**Trabajo requerido**:
¿Puedes retomar el relato de los bichitos rojos del cepillo de dientes y continuarlo a partir de su última oración?

Ahora lo estoy contando, pero por poco no salvo la vida.

¿Cómo sucedió esta historia increíble?

La primera señal fueron aquellos bichitos rojos casi microscópicos que me encontraba con cierta frecuencia entre las cerdas de mi cepillo dental. Tenían por cierto el aspecto de pequeñas arañitas gordas sin patas, e incluso creí detectar algún movimiento cual si se les moviera una cola minúscula, imposible de notar sin un microscopio. “Qué curioso”, me dije, y la explicación que llegué a pensar para ese fenómeno fue que se podía tratar de algún tipo de huevo de las hormigas que llegaban en filas, de día y de noche, a chupar los residuos de la pasta de dientes que quedaban en el lavabo. Nomás ver una de estas puntitas rojas en el cepillo, aplicaba yo un chorro de agua caliente hasta que desaparecía el inquietante bicho.

**Información proporcionada**:
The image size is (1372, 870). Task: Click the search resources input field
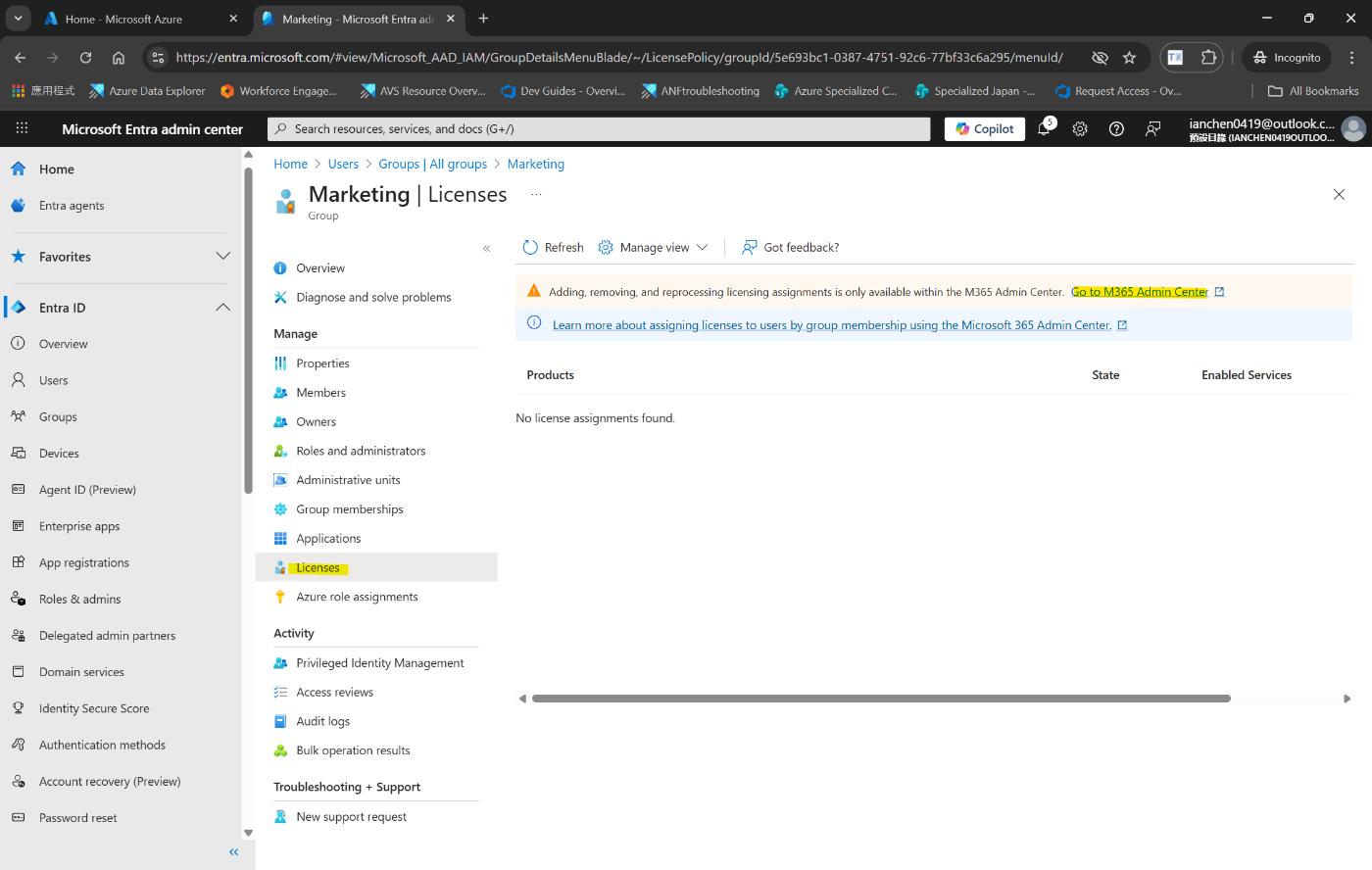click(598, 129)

--

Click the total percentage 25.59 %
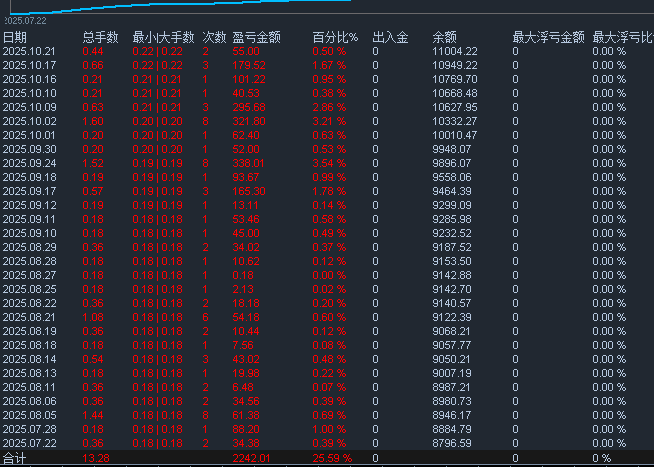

**Resultado del ejercicio**:
Una mañana, no supe cómo, empecé a cepillarme, y aunque no vi ningún puntito, no estuve a gusto hasta que me revisé la boca toda y la dentadura pieza por pieza, por dentro y por fuera. Mi obsesiva manía tomó formas concretas cuando recordé el texto de uno de los “cuentos de amor, de locura y de muerte” de Horacio Quiroga, aquel genial uruguayo que el 19 de febrero de 1937, apareció muerto por ingestión de cianuro poco después de haberse enterado de que sufría de cáncer gástrico.

En “El almohadón de plumas”, Quiroga describió el descubrimiento de uno de esos insectos de las aves en la almohada de una mujer que se consumió desangrada, literalmente chupada por un coruco.

*****
EL ALMOHADON DE PLUMAS

“—¿Qué hay? —murmuró con la voz ronca.

—Pesa mucho —articuló la sirvienta, sin dejar de temblar.

Jordán (el esposo de Alicia en el cuento), lo levantó; pesaba extraordinariamente. Salieron con él, y sobre la mesa del comedor Jordán cortó funda y envoltura de un tajo. Las plumas superiores volaron, y la sirvienta dio un grito de horror con toda la boca abierta, llevándose las manos crispadas a los bandós. Sobre el fondo, entre las plumas, moviendo lentamente las patas velludas, había un animal monstruoso, una bola viviente y viscosa. Estaba tan hinchado que apenas se le pronunciaba la boca.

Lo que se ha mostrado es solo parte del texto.